O número de civis mortos devido à violência no Iraque caiu em dezembro, tornando-se o mais baixo do ano, de acordo com dados divulgados pelo governo neste domingo, apesar das explosões que ocorreram na capital depois da saída dos militares norte-americanos.

A tensão aumentou depois da retirada das tropas americanas no dia 18 de dezembro, quando o primeiro-ministro xiita, Nuri al Maliki pediu a prisão do vice-presidente sunita, alegando que ele comandava esquadrões da morte. O premiê também pediu ao parlamento que demitisse o vice-primeiro-ministro sunita.

Foram 90 civis mortos em dezembro em explosões e outros ataques. Em novembro foram 112, de acordo com dados do Ministério da Saúde. Trinta e seis policiais e 29 soldados também foram mortos em dezembro, segundo dados divulgados pelo Ministério de Interior e da Defesa, enquanto que 42 policiais e 33 soldados foram mortos em novembro. Os dados também mostraram que 99 civis, 92 policiais e 88 soldados foram feridos em incidentes violentos no mês passado.

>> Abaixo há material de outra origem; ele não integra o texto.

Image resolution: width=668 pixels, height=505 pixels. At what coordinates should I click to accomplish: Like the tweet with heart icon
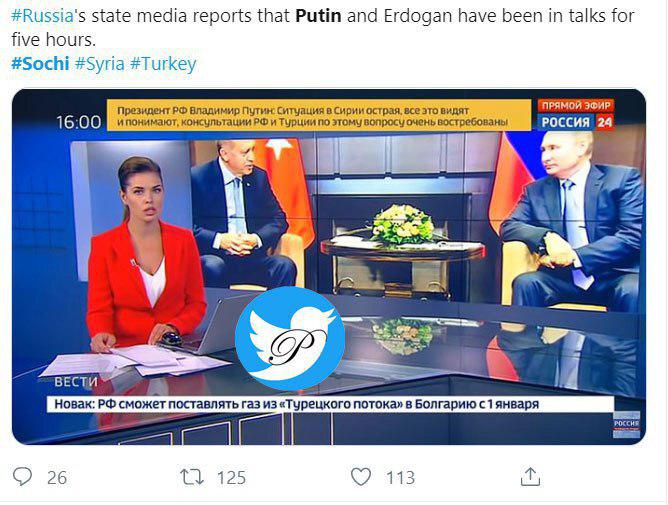pos(361,477)
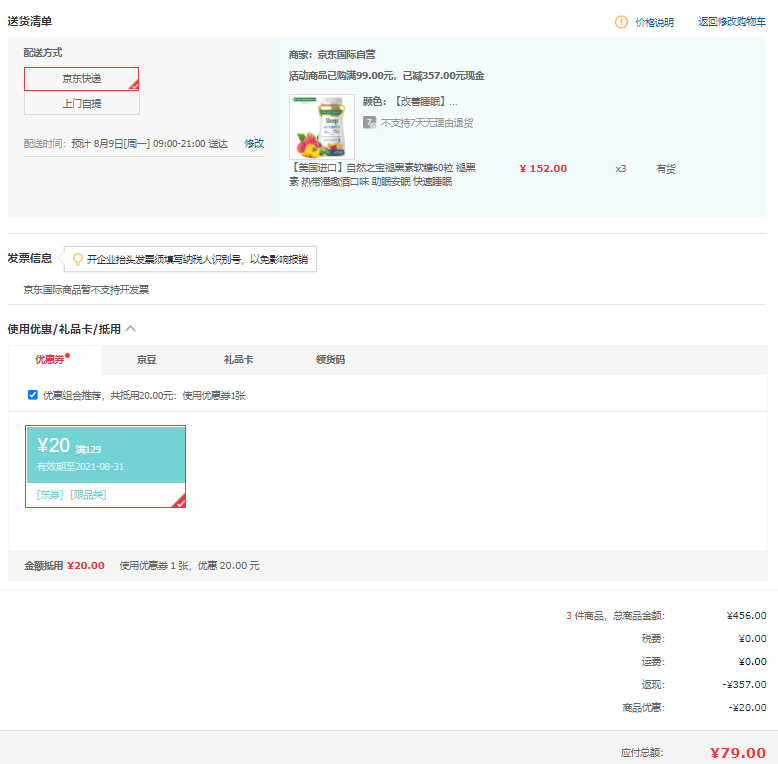Viewport: 778px width, 764px height.
Task: Select the 优惠券 tab
Action: tap(49, 359)
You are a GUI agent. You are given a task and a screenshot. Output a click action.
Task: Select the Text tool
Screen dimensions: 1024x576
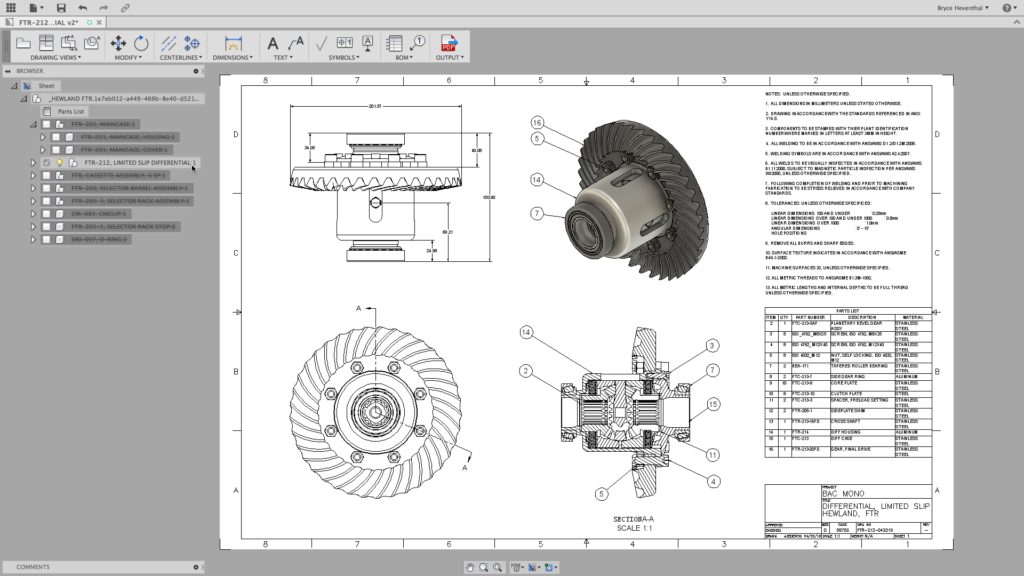tap(272, 42)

Explosões e assassinatos continuam sendo acontecimentos diários no Iraque nos quase nove anos depois da invasão liderada pelos EUA. A polícia e o exército do país, que assumiram total responsabilidade pela segurança depois da retirada das tropas norte-americanas, são alvos frequentes.

Os piores ataques aconteceram no dia 22 de dezembro, quando uma série de explosões, principalmente em áreas xiitas em Bagdá, mataram no mínimo 72 pessoas.